Problem statement — Copy the data word for word, from the very start through the line that contains "center [432, 653].", and leave the pictures out of your copy.

Stored data entries:
▬▬▬▬▬▬

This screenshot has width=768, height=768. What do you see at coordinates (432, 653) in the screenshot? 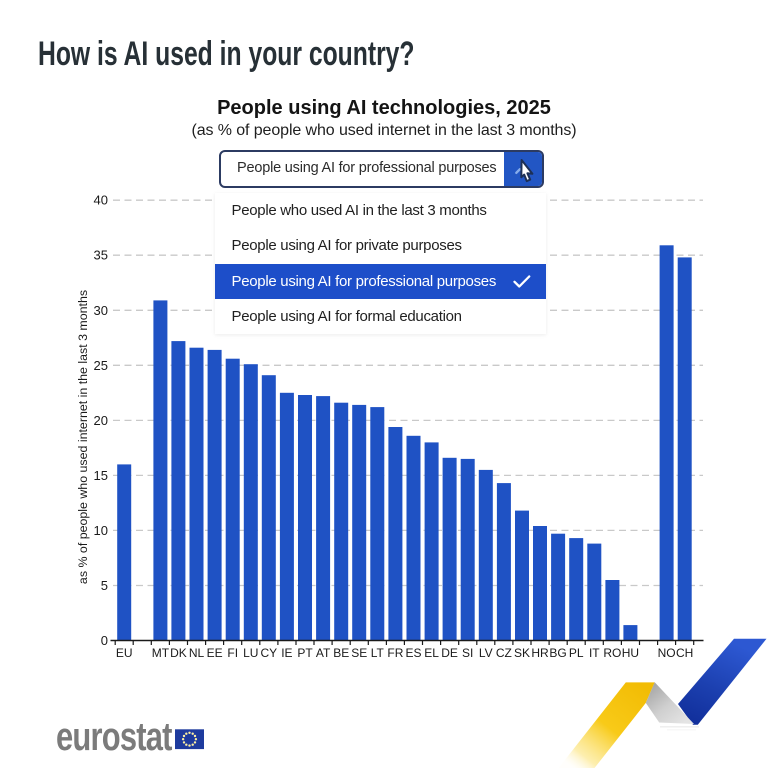
I see `svg-text: EL` at bounding box center [432, 653].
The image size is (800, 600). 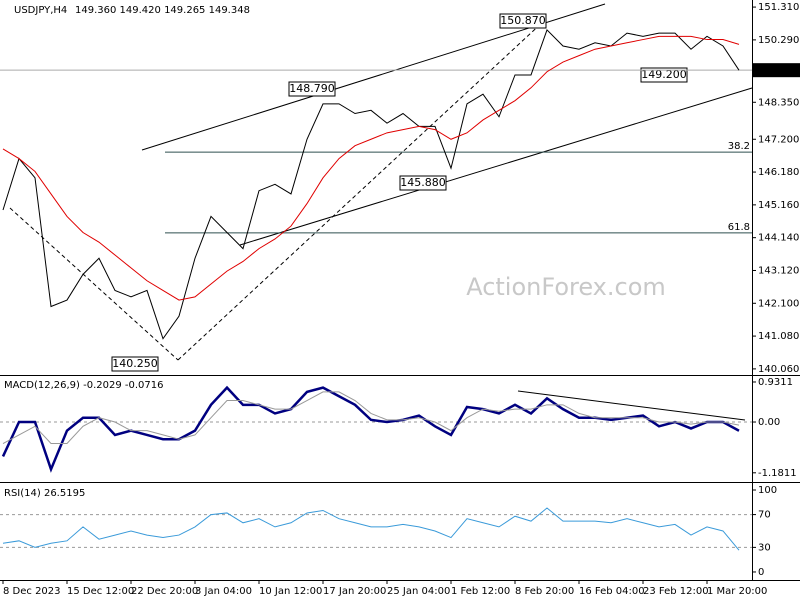 I want to click on x-tick-label: 22 Dec 20:00, so click(x=164, y=592).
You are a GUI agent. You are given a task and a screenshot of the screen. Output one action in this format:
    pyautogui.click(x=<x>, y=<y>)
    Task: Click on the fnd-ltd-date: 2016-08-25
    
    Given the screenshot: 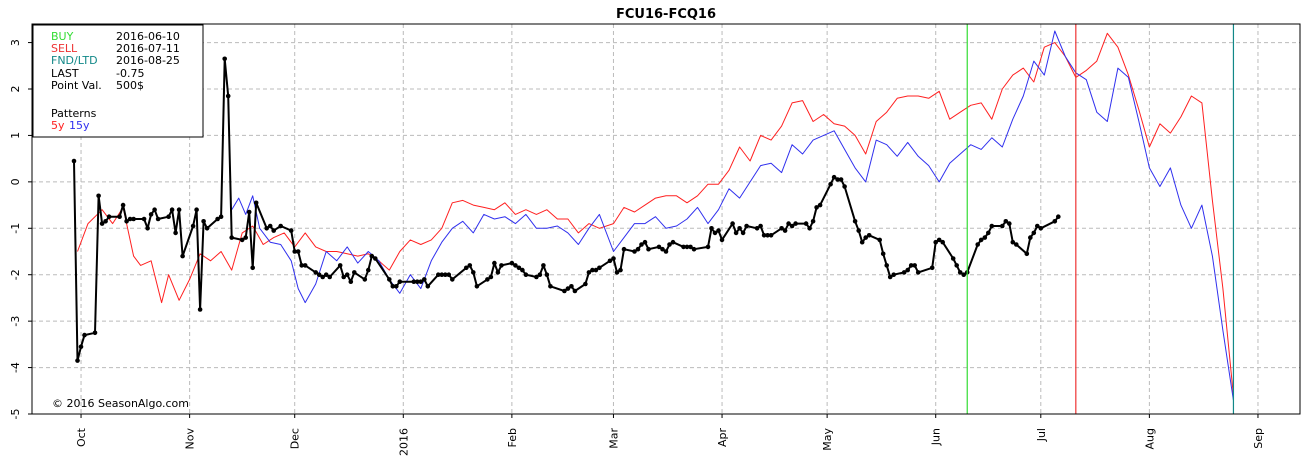 What is the action you would take?
    pyautogui.click(x=148, y=60)
    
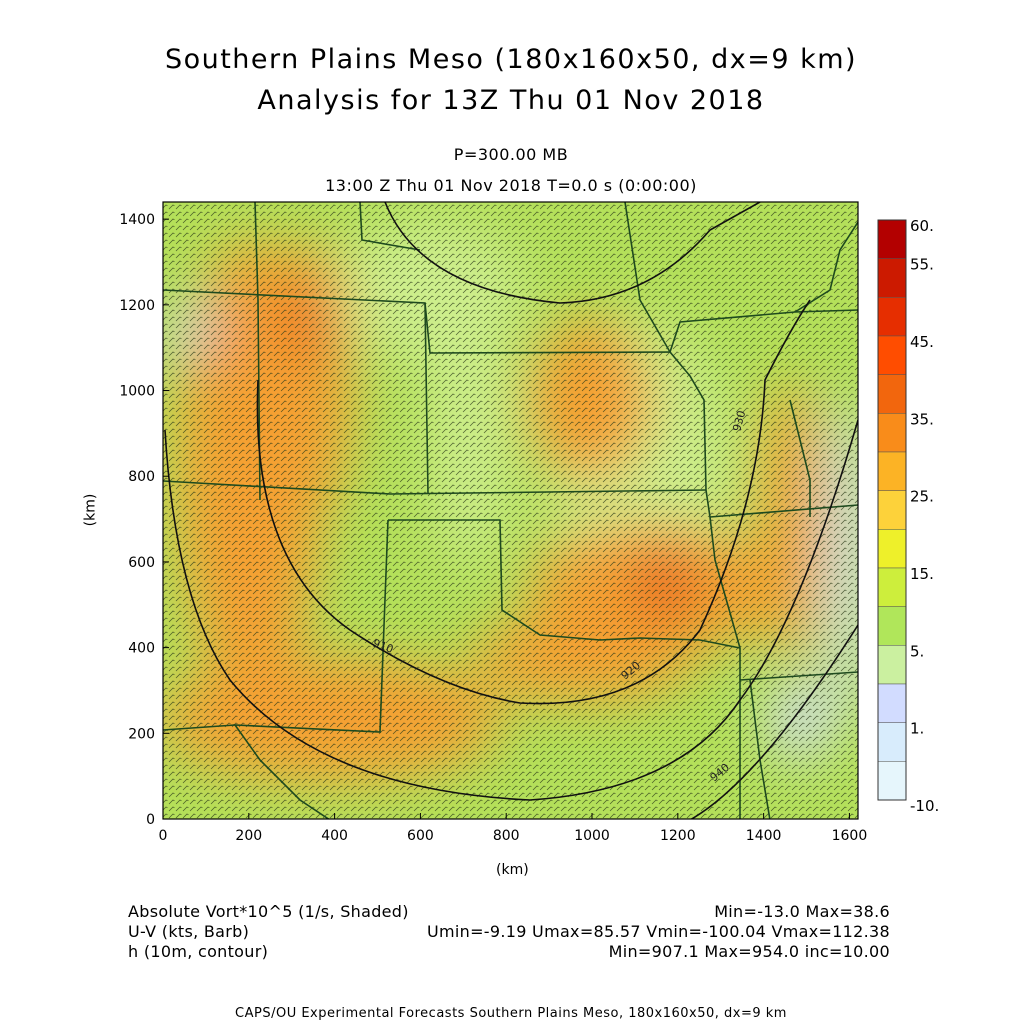 This screenshot has width=1022, height=1022. What do you see at coordinates (922, 419) in the screenshot?
I see `colorbar-label: 35.` at bounding box center [922, 419].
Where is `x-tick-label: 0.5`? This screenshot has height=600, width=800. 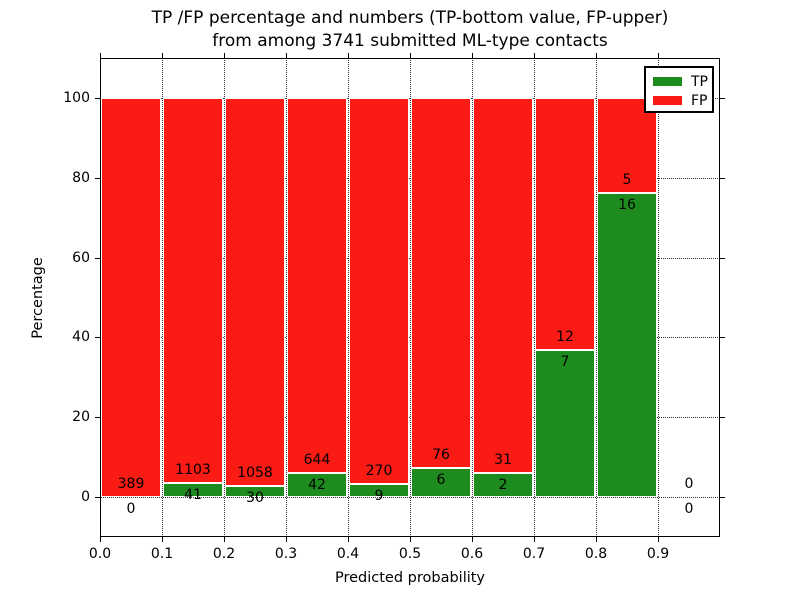
x-tick-label: 0.5 is located at coordinates (410, 554).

▬▬▬▬▬▬

Result for this exercise —
This screenshot has width=768, height=768. What do you see at coordinates (432, 653) in the screenshot? 
I see `svg-text: EL` at bounding box center [432, 653].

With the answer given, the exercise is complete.